The moment we got back Deputy O'Malley took up the cudgels in asking question after question about the price of milk. In that he was helped out by Deputy Corry, supported by a Deputy who is no longer a member of this House. Why does Deputy O'Malley or Deputy Corry not raise their voices in the House on this matter now? When our Government was in office they were raising questions all the time about the price of milk but I should like to hear something from them on the matter to-night. As I said, Sir, I shall be brief and I should like to give these Deputies a chance to get in and explain their attitude now.

Is it not time to take off the levy of 17/- per cwt. on the milk producers of this country and give it back to them? That is practically 2d. per lb. on butter if it takes three gallons of milk to produce one lb. of butter.

The Deputy must have very bad cows.

Take the case of a small farmer who keeps eight cows. About 500 gallons per cow is the average. He sends approximately 4,000 gallons of milk to the creamery in any lactation period. That is 1,333 lb. of butter and at the rate of 2d. a lb. that farmer is savaged to the tune of £11 2s., if not more. The price of butter has increased in the British market by about 100/- per cwt. since that levy was put on so it is more than time that that levy should be abolished. In fact, the Government should go further and refund to the farmers the amount that he has taken from them.

The Minister went back to 1939 and said that the farmers are now getting three times the price for their milk that they got then. Why did he not go back to 1839 and say what was happening then? The price of milk has increased from the 5d. or 6d. a gallon it was then to the present price but why did the Minister not refer to the fact that everything the farmer has to buy, the cost of living and the cost of labour has also increased? The price of farm tools has gone up by from four to six times what it was.

I should also like to ask about the replacement of cows. We all know how much the cost of replacement has gone up. It is all very fine to say that the price of milk has gone up to three times what it was but the farmer's expenses have gone up at least four times and, in some cases, by six times as much as they were in 1939. As long as the Minister pulled that stick to help himself out in the attitude he is taking with regard to this motion it is only fair to state the other side of the case and the other side of the case is that the farmer's cost have gone up much more than his prices.

I want to ask the Minister what is going to happen about the farmer who has to replace reactor cows. The Minister kept away from that question. The dairying industry is one of the foundation industries of this State. Without it you would have no cows or store cattle. Reactor cows will have to be replaced. The Government is telling the people, in a much talked-about White Paper, that they want 1,000,000 more cows. They are setting about getting them in a very strange way.

Excerpted records:
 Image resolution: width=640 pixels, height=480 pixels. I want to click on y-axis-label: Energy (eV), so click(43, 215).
--
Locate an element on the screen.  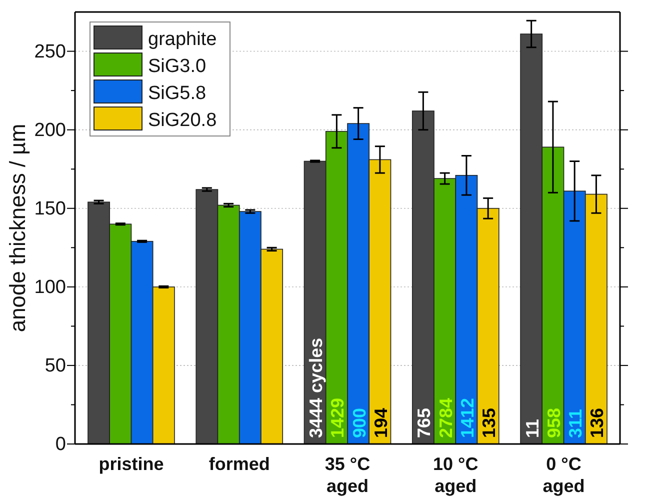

Exercise instructions:
- 1) In the milk price speech, what reason does the speaker give for saying the levy of 17/- per cwt. should now be abolished? Answer in one or two sentences.
- 2) According to the milk price speech, how many gallons of milk does a small farmer with eight cows send to the creamery in a lactation period?
- 3) Summarize the milk price speech in two sentences.
The records play no part in the work here.

Results of the exercise:
- 1) The speaker says the price of butter on the British market has risen by about 100/- per cwt. since the levy was imposed. For that reason, the speaker argues it is more than time to abolish the levy.

- 2) Approximately 4,000 gallons.

- 3) The speaker calls for the levy of 17/- per cwt. on milk producers to be removed and refunded, noting that it costs a small eight-cow farmer about £11 2s. and that butter prices in Britain have risen since it was imposed. The speaker also rejects the Minister's comparison with 1939 prices because farmers' costs have risen four to six times, and asks what will happen to farmers who must replace reactor cows.